Linux also offers a better command solution called fallocate. It is a better option than the truncate command because it only allocates the storage clusters for a file instead of filling all the empty spaces with zeros. The absence of the I/O operation makes the fallocate much faster than the truncate command.

However, this command only asks the operating system to reserve spaces for files rather than initializing them. Therefore, we may still encounter problems when we try to open such an allocated file with clusters not initialized.

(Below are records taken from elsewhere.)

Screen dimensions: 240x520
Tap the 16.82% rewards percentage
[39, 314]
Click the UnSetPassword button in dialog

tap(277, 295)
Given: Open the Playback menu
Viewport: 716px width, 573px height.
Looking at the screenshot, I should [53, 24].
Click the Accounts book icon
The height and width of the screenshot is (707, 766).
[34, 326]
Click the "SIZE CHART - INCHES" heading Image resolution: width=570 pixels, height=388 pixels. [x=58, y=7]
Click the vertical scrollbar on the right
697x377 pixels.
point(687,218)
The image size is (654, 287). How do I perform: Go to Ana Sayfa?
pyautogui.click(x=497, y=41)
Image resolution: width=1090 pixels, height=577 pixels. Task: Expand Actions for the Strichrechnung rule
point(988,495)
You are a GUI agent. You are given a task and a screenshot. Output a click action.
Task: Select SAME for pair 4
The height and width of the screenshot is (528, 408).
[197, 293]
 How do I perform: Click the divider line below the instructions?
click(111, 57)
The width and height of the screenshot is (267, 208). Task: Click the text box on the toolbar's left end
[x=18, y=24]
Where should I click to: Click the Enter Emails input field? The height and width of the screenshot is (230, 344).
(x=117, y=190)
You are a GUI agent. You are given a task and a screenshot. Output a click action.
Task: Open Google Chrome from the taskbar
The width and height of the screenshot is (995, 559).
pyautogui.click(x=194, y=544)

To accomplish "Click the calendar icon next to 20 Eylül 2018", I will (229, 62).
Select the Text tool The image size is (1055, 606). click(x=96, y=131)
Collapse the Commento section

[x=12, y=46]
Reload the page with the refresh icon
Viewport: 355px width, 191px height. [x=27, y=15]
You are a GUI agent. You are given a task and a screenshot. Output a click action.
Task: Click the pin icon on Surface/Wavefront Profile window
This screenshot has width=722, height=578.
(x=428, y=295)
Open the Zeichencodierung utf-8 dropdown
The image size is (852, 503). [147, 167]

To create a file with a certain size, we need to use the -l argument. We can find the syntax below:

$ fallocate -l 5K test2.txt 

To verify the outcome, we can simply use the ls -lh command:

$ ls -lh test2.txt
-rw-rw-r--    1    username    username    5.0K    Mar 25    21:22    test2.txt 

If we try to use the du command on the second text file, the result will be very different:

$ du -sh test2.txt
8.0K    test2.txt 
=================================
$ du --apparent-size test2.txt
5.0K    test2.txt

In this case, the du -sh command counts for storage usage based on the number of assigned clusters. Typical machines come with a cluster size of 4.0K, and that is the smallest size the machine can allocate. The operating system must assign two clusters for a 5KB file.

4. Conclusion

In this tutorial, we have covered the fundamentals of Linux file systems first. Once we understand how the file system works on Linux systems, we can easily create files using terminal commands. Both truncate or fallocate can create a file with some part of it filled with zeros or left uninitialized.

As we create these files, we always need to be careful that most of the data stored in this file is not readable due to inconsistent coding conventions.